Dass das nicht auch im persönlichen Verhalten in der christlichen Gemeinde andern und Gott gegenüber geschieht, ruft der Verfasser die Leser auf, nicht nur Hörer des Wortes zu sein. Gemeint ist das verkündigte Wort Gott, wie wir es in der Bibel vorfinden.  Es geht um den Willen Gottes, wie wir ihn in den zehn Geboten im Verständnis Jesu finden, wie es in der Bergpredigt zum Ausdruck kommt.

Konkret geht es um die Sonntagsgestaltung, wo Gott mit dem Gottesdienst an die erste Stelle kommt und wir auf sein Wort hören, ihn im Singen und Beten ihn loben und dann das wegweisende Wort in der neuen Woche in unseren vielfältigen Begegnungen umsetzen.  Um dieses Wort von Gott zu hören, bedarf es der aktiven regelmäßigen Teilnahme am Gottesdienst. Wo Menschen sich dazu entschließen, wird ihr Leben auf verschiedene und kaum selbst erdachte Eröffnungen ausgerichtet. Das macht Mut mit Gott im Alltag Neues zu wagen und das bereichert unser Leben auf vielfältige Weise. Unser enger bisheriger Horizont wird erweitert und der Alltag gewinnt Freude und neue Perspektiven. Zu dieser Lebensbereicherung will uns der Verfasser ermutigen; denn wer das Wort Gottes hört, in sich aufnimmt, bewegt und in die Tat umsetzt, der gewinnt auch in manchem Verzicht und Widerspruch eine Menge der göttlichen Lebensfülle:

Da kommen die alt und gebrechlich gewordenen Eltern in den Blick. Dank und Freude bewegt uns, wenn wir daran denken, was sie alles für uns eingesetzt haben. Und ein kleines Stück Dank geben wir ihnen zurück, in dem wir für sie da sind und sie nicht allein lassen.

Da fallen uns Menschen ein, die sich von uns trennten und uns vielleicht auch übel mitgespielt haben. Was immer auch war,  wir strecken die Hand zu ihnen aus und nehmen sie auf in unser Gebet; denn auch für sie starb Jesus am Kreuz, auch wenn sie es noch nicht so sehen können.

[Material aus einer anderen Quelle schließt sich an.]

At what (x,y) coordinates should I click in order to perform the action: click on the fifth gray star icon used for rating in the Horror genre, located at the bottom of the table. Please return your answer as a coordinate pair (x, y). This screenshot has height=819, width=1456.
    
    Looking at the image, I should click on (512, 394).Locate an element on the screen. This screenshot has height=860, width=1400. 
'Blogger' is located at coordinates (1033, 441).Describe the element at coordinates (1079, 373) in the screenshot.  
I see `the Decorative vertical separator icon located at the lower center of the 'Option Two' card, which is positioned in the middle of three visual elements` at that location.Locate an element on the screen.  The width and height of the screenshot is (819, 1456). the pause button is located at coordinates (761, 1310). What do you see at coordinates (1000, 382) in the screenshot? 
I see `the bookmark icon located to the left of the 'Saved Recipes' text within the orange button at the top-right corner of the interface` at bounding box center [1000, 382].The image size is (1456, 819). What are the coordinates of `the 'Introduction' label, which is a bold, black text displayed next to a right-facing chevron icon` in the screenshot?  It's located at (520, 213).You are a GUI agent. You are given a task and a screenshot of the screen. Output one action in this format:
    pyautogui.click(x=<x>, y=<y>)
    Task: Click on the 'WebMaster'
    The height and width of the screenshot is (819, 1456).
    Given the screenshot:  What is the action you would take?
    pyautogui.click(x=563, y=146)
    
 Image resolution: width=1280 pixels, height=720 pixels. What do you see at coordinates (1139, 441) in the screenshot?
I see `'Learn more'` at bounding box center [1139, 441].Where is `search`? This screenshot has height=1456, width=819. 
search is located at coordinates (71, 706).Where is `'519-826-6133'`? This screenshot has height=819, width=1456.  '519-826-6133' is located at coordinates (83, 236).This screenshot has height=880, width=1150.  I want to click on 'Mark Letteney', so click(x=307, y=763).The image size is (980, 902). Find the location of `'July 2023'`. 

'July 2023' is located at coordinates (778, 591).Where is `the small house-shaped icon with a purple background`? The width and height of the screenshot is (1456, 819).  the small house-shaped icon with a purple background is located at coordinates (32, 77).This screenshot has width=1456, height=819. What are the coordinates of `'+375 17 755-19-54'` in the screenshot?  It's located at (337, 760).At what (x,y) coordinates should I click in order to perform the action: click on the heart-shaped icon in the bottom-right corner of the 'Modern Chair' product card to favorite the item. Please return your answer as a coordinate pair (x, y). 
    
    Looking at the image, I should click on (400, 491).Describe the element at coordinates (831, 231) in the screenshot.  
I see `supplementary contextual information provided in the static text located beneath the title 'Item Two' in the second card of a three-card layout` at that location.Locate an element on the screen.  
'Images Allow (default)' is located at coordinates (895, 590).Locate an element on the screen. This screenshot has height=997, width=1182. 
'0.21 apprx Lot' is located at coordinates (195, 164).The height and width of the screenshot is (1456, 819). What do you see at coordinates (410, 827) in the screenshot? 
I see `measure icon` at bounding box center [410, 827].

Da beginnen wir jede Schönheit – ob Junge oder Mädchen, ob Mann oder Frau,  – als Gottes Geschöpf zu sehen und zu achten, ihnen eine gute Zukunft in der Ehe mit ihrem von Gott geschenkten Partner/ Partnerin zu wünschen, ohne sie selbst vorher sexuell zu belasten oder in ihre Ehe einzubrechen; denn Ehe von Mann und Frau ist auf Lebenszeit eine gegenseitige Hilfe und Halt beider Ehepartner, ein großartiges Geschenk Gottes. Das kann man nur wollen.

Da kommt auch das Nicht – Stehlen in den Blick. Leicht denkt man daran, nichts aus dem Geschäft mitgehen zu lassen oder einen andern oder den Staat, wenn es um finanzielle Dinge geht wie z. B. die Steuererklärung bewusst ehrlich zu bleiben. Doch im Ursprung geht es um die Beraubung des Lebens durch Sklaverei, Missachtung, Zurücksetzung, Folter… Anders gesagt, einem Menschen das Leben zu rauben. Positiv ausgedrückt: Jeder Mensch soll voll auf seine Kosten kommen und sein Leben sinnvoll gestalten können. Dazu können wir wesentlich beitragen.

Dann geht es um Wahrhaftigkeit und Ehrlichkeit, die immer wieder freisetzt zum Vertrauen und zur Verlässlichkeit im Miteinander auf allen Ebenen. Auch wenn andere noch nicht mitziehen, sollen sie an uns die befreiende Macht zur Wahrheit erkennen, die uns als Persönlichkeit schätzen lernen und Vertrauen wagen. So verlieren die Lüge und Falschheit in unserer Umgebung an Raum.

Da nicht jeder dem anderen finanziell und sozial gleichgestellt ist, findet man zu sich selbst und zu seiner Situation ein volles Ja. Man freut sich an dem, was man hat und kann, und lernt Gott zu danken für das, was er dem andern ermöglicht hat, ohne der Missgunst zu verfallen und im Neid zu ersticken. Wer Gott alles – auch wenn es wenig ist – verdankt, der wird frei vom Begehren des Nächsten Hab, Gut und Einfluss.

Dieses u.a.m. möchte der Verfasser des Jakobusbriefes seinen Lesern und uns ermöglichen:                                                                                                                                                                                                                                                                                                             Wer dem Wort von Gott vertraut und sich konkret darauf einlässt, es Tat werden lässt, gewinnt ein unsagbares Mehr an bereichernder Lebensqualität für sich und andere.